== Quoted passage ==
=-=-=-=-=

Friday, April 6, 2012

The last Christendom notes and more Worldview notes


Sarah Bacon
History of Christendom
Week 25

The American founders, from the earliest Pilgrims and Puritans all the way through to the patriots of the revolutionary age, believed that their task was to take the great legacy of Christendom and plant it in a new land, where it might flourish, unencumbered by the political machinations that had somehow begun to strangle that vision in the motherlands. As a result, the American experiment in liberty was one of decentralization and covenantal connection, where the ideas of chivalry reigned and where the distinction in the culture was so pronounced that visitors from Europe could hardly believe that these settlers were actually transplanted from the mother country.

The colonists came and set up, making their independent rules apart from a tyrannical ruler. They were all Calvinists so it could be said that John Calvin was the grandfather of America. The way they lived and settled was all due to their worldview. Population went from 102 down to 53. They came over in 1620, but by 1625 they had a printing press and had printed the Ainsworth Psalter. In 1635 the Boston Latin School was established. A year later, Harvard College was set up and started along with 14 publishers and 9 libraries.

=-=-=-=-=

== Supplied data ==

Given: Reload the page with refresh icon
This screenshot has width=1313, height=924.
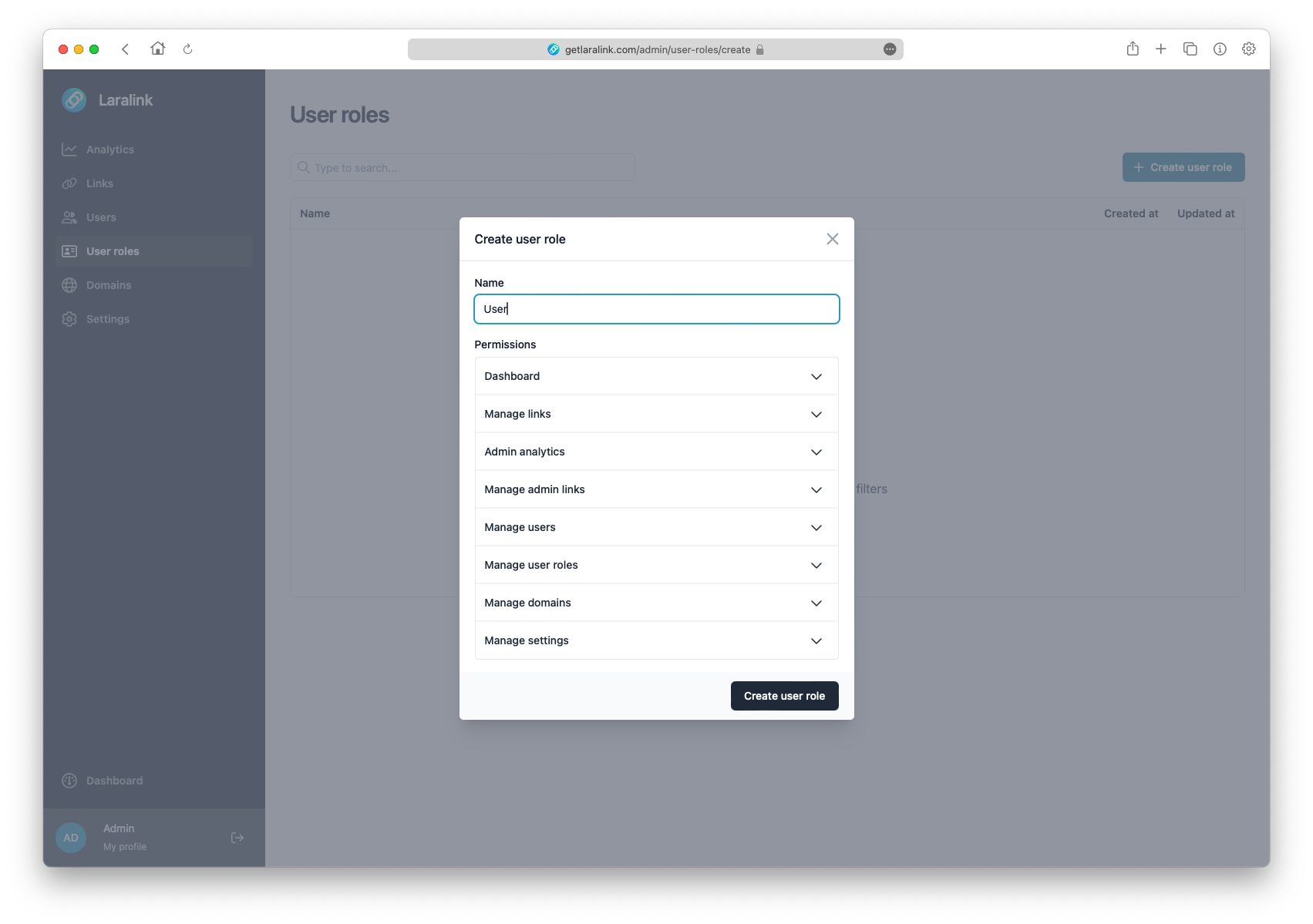Looking at the screenshot, I should [x=187, y=49].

=-=-=-=-=

== Written task 1 ==
In the notes on Christendom, list every year given in the paragraph about the colonists.
== Written task 2 ==
According to the notes on Christendom, who could be called the grandfather of America?
== Written task 3 ==
Echo the passage of the notes on Christendom starting with "The colonists came" and going on through "and 9 libraries.".

== Output 1 ==
1620, 1625, 1635

== Output 2 ==
John Calvin.

== Output 3 ==
The colonists came and set up, making their independent rules apart from a tyrannical ruler. They were all Calvinists so it could be said that John Calvin was the grandfather of America. The way they lived and settled was all due to their worldview. Population went from 102 down to 53. They came over in 1620, but by 1625 they had a printing press and had printed the Ainsworth Psalter. In 1635 the Boston Latin School was established. A year later, Harvard College was set up and started along with 14 publishers and 9 libraries.